Stored entries
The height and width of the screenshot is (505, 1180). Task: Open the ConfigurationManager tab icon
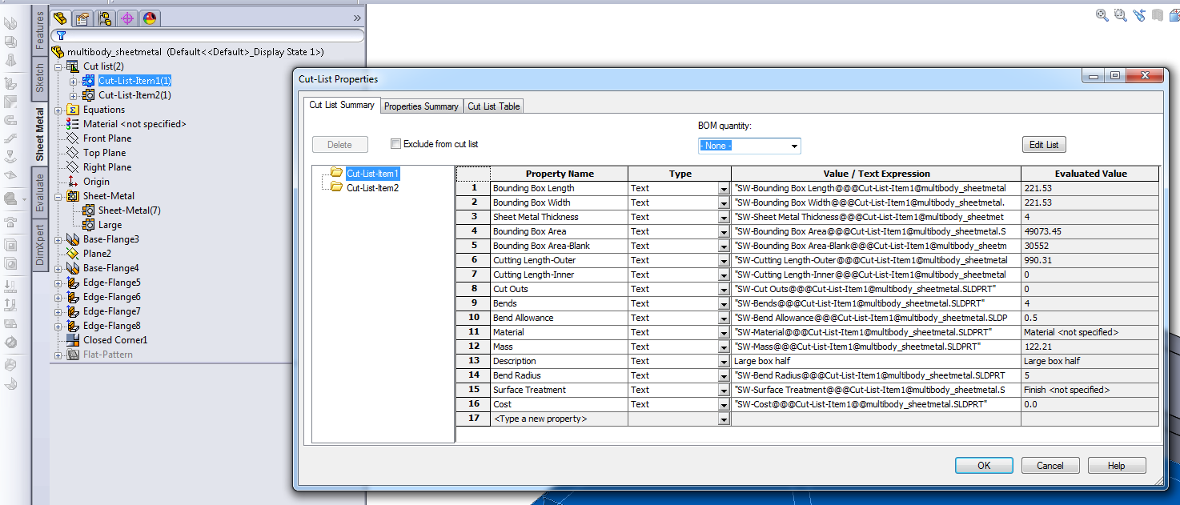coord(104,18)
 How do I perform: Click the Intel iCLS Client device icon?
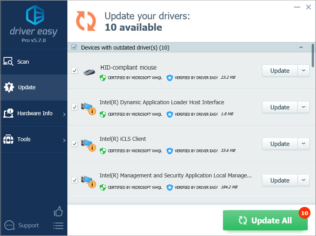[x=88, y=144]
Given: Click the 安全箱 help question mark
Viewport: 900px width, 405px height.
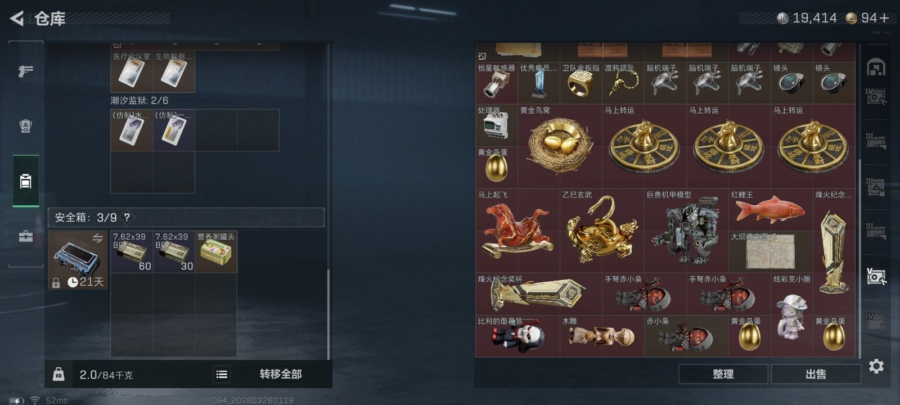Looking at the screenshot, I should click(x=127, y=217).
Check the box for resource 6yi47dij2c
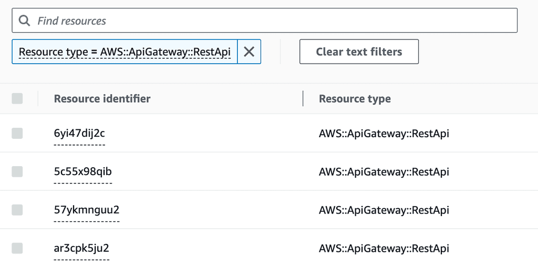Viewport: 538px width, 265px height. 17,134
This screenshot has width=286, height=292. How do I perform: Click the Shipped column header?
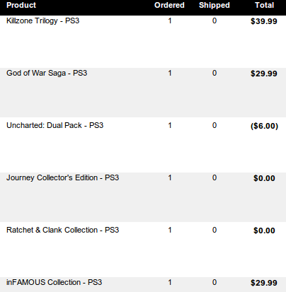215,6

AIM OF THE TASK —
Pictures are to be left out; please print the rest of the records above word for word.

ANSWER TO THE PROBLEM —
The height and width of the screenshot is (505, 1180). Task: Open the ConfigurationManager tab icon
coord(104,18)
 How do I perform: Click the Intel iCLS Client device icon?
[x=88, y=144]
Given: Click the 安全箱 help question mark
Viewport: 900px width, 405px height.
Looking at the screenshot, I should click(x=127, y=217).
Check the box for resource 6yi47dij2c
Viewport: 538px width, 265px height. 17,134
This screenshot has width=286, height=292. How do I perform: Click the Shipped column header?
215,6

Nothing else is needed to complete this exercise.